##### Exercise data #####

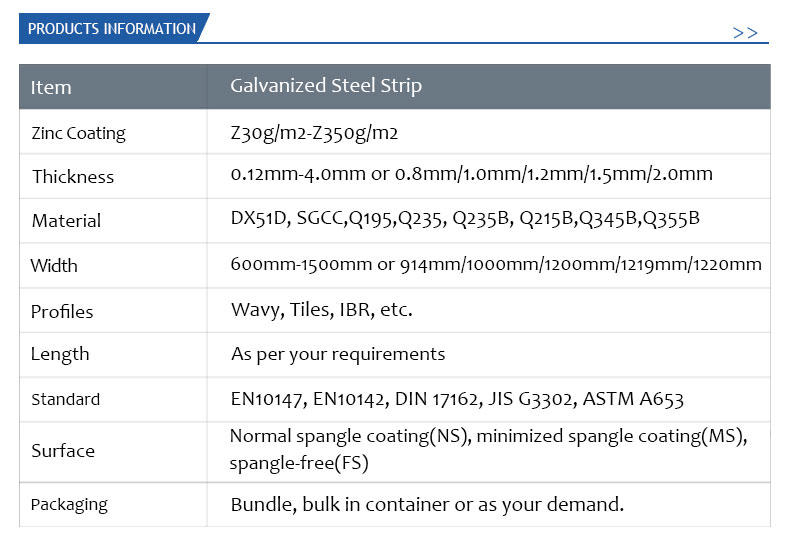Select the Profiles row label
This screenshot has height=544, width=790.
pos(62,312)
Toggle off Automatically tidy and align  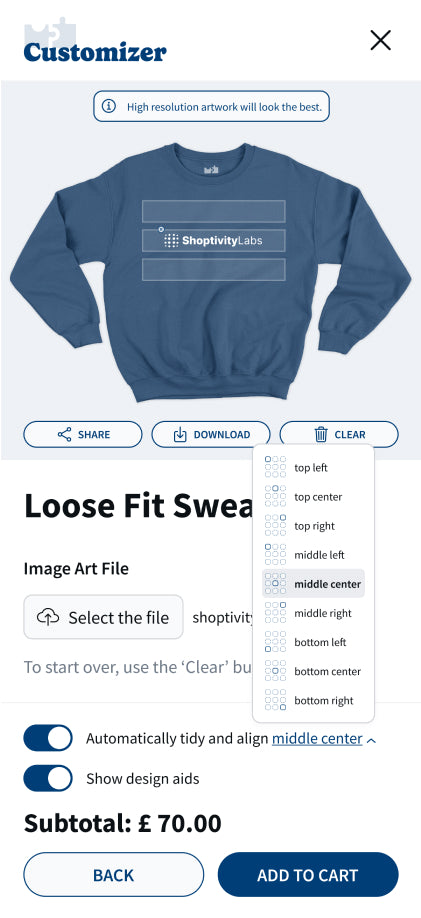[48, 738]
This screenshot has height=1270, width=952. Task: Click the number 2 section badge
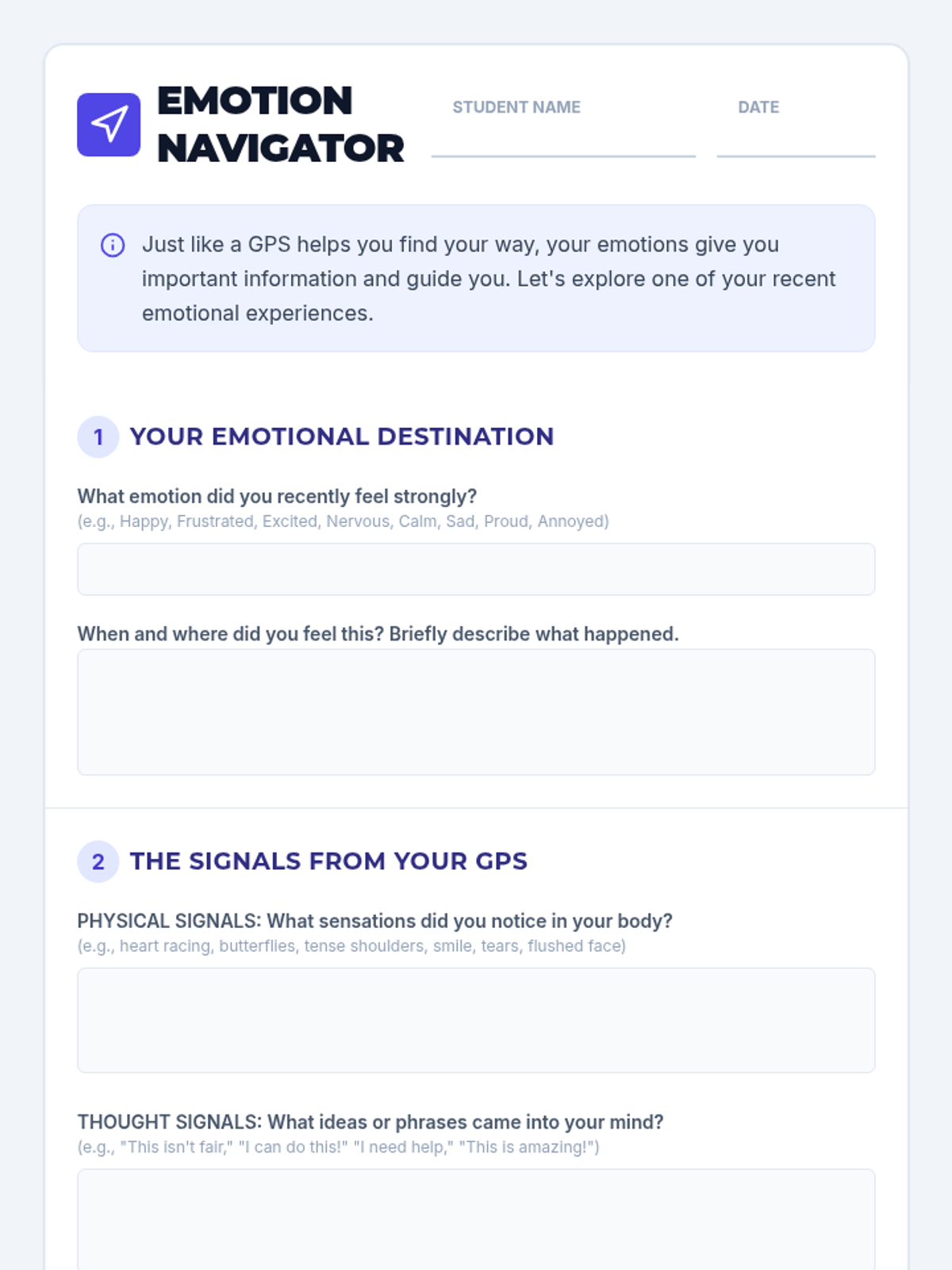tap(98, 862)
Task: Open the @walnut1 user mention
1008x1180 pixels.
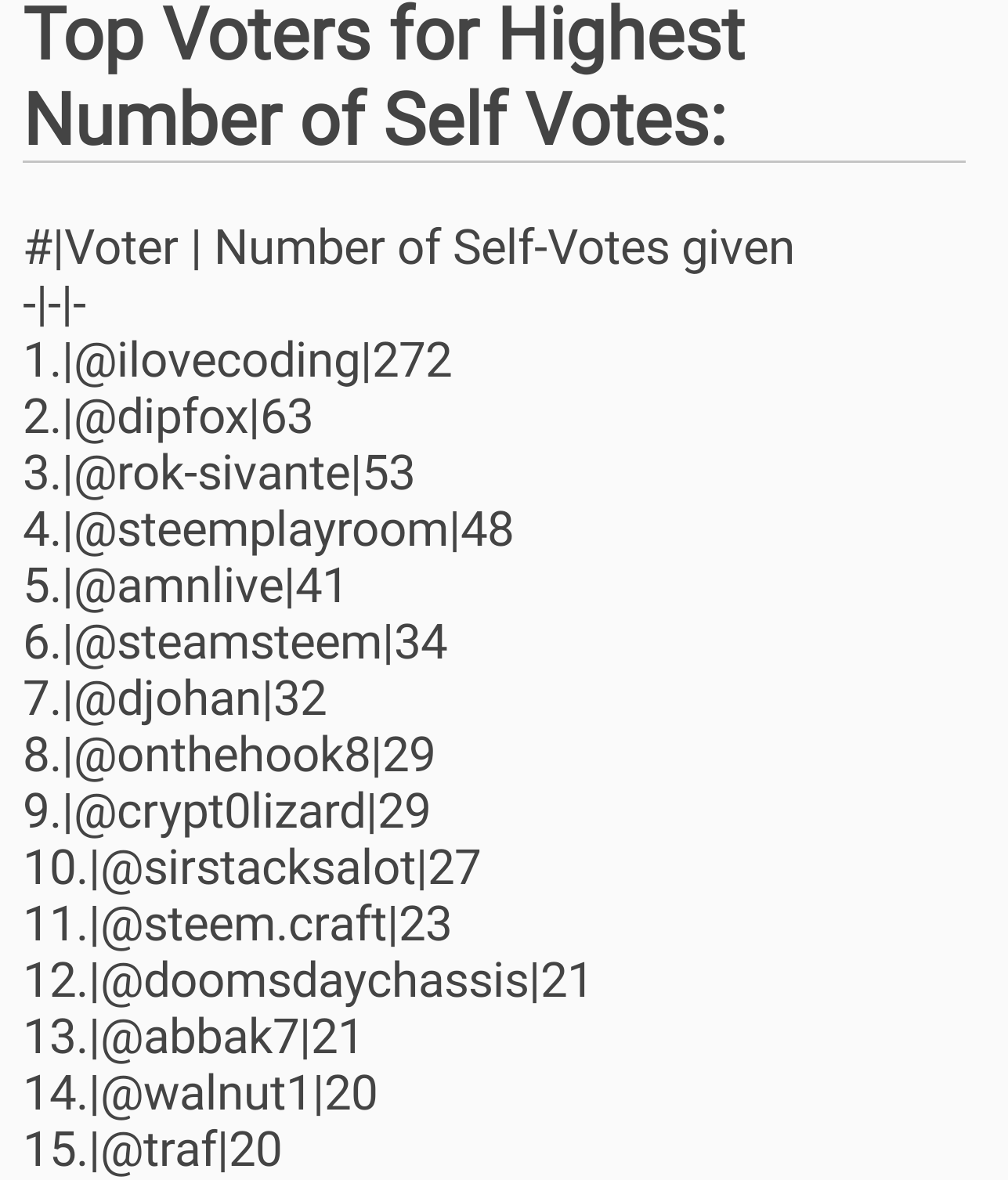Action: pyautogui.click(x=207, y=1093)
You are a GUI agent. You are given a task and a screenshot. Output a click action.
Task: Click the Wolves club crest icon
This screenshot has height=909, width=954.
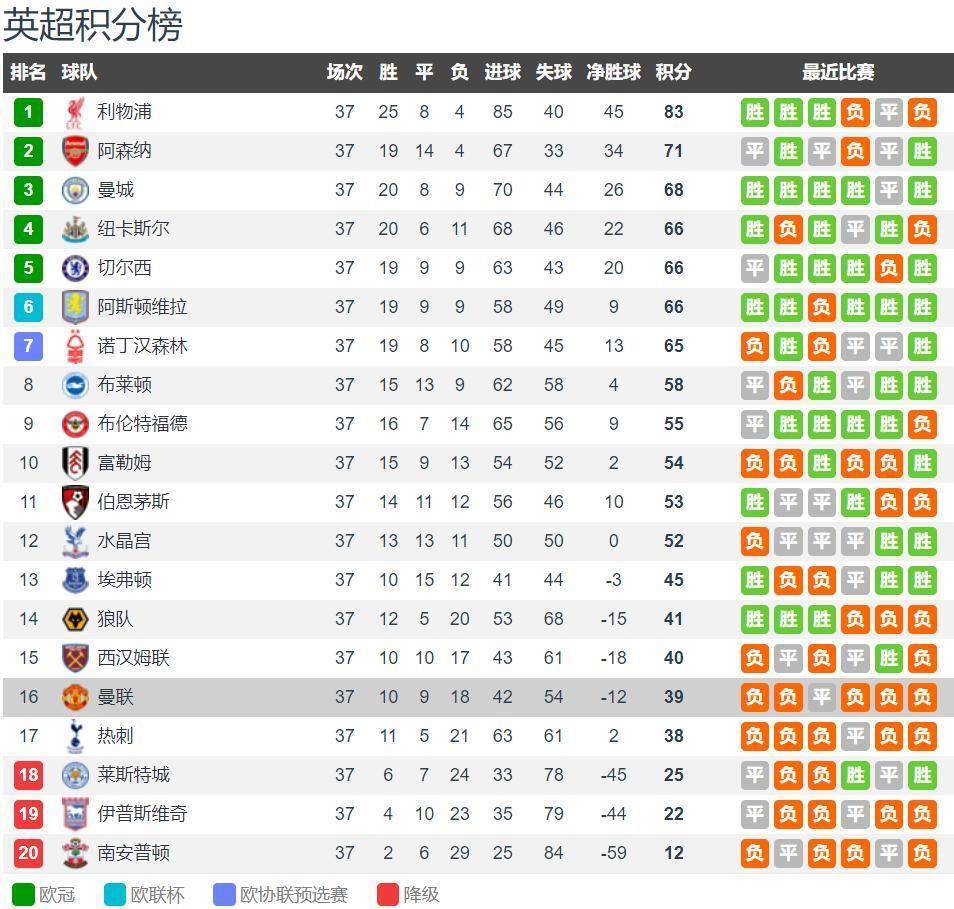pos(75,619)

#####

» **How to complete this task**:
Starting from the line where "Task: Click the Wolves club crest icon" appears, copy every line through the end of the material, both ends included, but no pictures.

» **Response to the task**:
Task: Click the Wolves club crest icon
This screenshot has height=909, width=954.
pos(75,619)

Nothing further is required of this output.